When persons have assets over the limits, trusts are an option. Irrevocable Funeral Trusts are pre-paid funeral and burial expense trusts that Medicaid does not count as assets. Persons can also “spend down” assets over the limit on past due bills, household furnishings / appliances, and home modifications. There are many other options when the applicant has assets exceeding the limit.

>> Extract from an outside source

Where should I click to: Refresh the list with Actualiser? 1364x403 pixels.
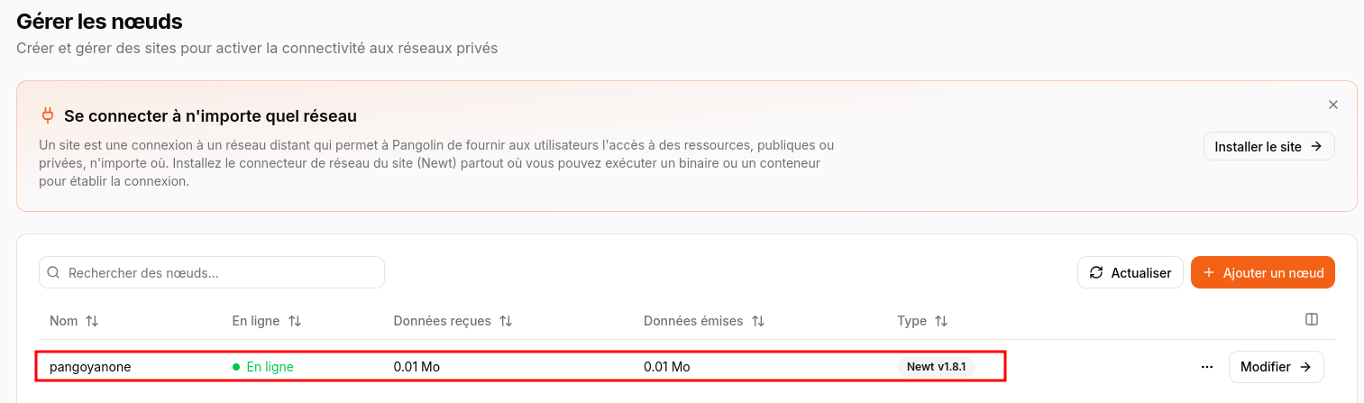click(x=1130, y=272)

Inadequate planning or improperly implementing a Medicaid planning strategy can result in a denial or delay of Medicaid benefits. Professional Medicaid planners are educated in the planning strategies available to meet Medicaid’s financial eligibility criteria without violating Medicaid’s 60-month look back period and jeopardizing Medicaid eligibility. Furthermore, there are additional planning strategies that not only help one meet Medicaid’s financial criteria, but also protects assets from Medicaid’s estate recovery program, preserving them instead for family as inheritance. While some of these strategies, such as Medicaid Asset Protection Trusts, violate the look back rule and should be implemented well in advance of the need for long-term care, there are some workarounds. WA State Medicaid planners are well aware of them, and therefore, it is highly suggested persons consult one for assistance in qualifying for Medicaid when over the income and / or asset limit(s). Find a Medicaid planner.

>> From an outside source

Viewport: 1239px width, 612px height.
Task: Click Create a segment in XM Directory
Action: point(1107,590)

How to Apply for the Specialized Dementia Care Program
Before You Apply
Prior to applying for SDCP, applicants need to ensure they meet the Washington State Medicaid eligibility criteria. Applying when over the income and / or asset limit(s) will be cause for denial of benefits. The American Council on Aging offers a free Medicaid eligibility test to determine if one might meet Medicaid’s eligibility criteria. Take the Medicaid eligibility test.
As part of the application process, applicants will need to gather documentation for submission. Examples include copies of Social Security and Medicare cards, previous bank statements, proof of income, copies of life insurance policies, property deeds, and pre-need burial contracts. Unfortunately, a common reason applications are held up is required documentation is missing or not submitted in a timely manner.
To enroll in the Specialized Dementia Care Program, persons must be eligible for Washington State Medicaid / Apple Health. Seniors who are not already enrolled in WA Medicaid can apply online or via their local Home and Community Services (HCS) office. Contact information for local offices can be found here, and a Washington Apple Health Application for Aged, Blind, Disabled / Long-Term Care Coverage can be downloaded here.
Persons already enrolled in Medicaid should contact their HCS case manager to initiate the process of enrolling in SDCP.
For additional information about the Specialized Dementia Care Program, click here. Persons can also call the DSHS Customer Service Center at 1-877-501-2233.
To see a current list of Specialized Dementia Care Program-Contracted assisted living facilities, click here. The Washington State Department of Social and Health Services’ (DSHS) Aging and Long-Term Support Administration (ALTSA) administers the Specialized Dementia Care Program.
Approval Process & Timing
The Medicaid application process can take up to 3 months, or even longer, from the beginning of the application process through the receipt of the determination letter indicating approval or denial. Generally, it takes one several weeks to complete the application and gather all of the supportive documentation. If the application is not properly completed, or required documentation is missing, the application process will be delayed even further. In most cases, it takes between 45 and 90 days for the Medicaid agency to review and approve or deny one’s application. Based on law, Medicaid offices have up to 45 days to complete this process (up to 90 days for disability applications). However, despite the law, applications are sometimes delayed even further.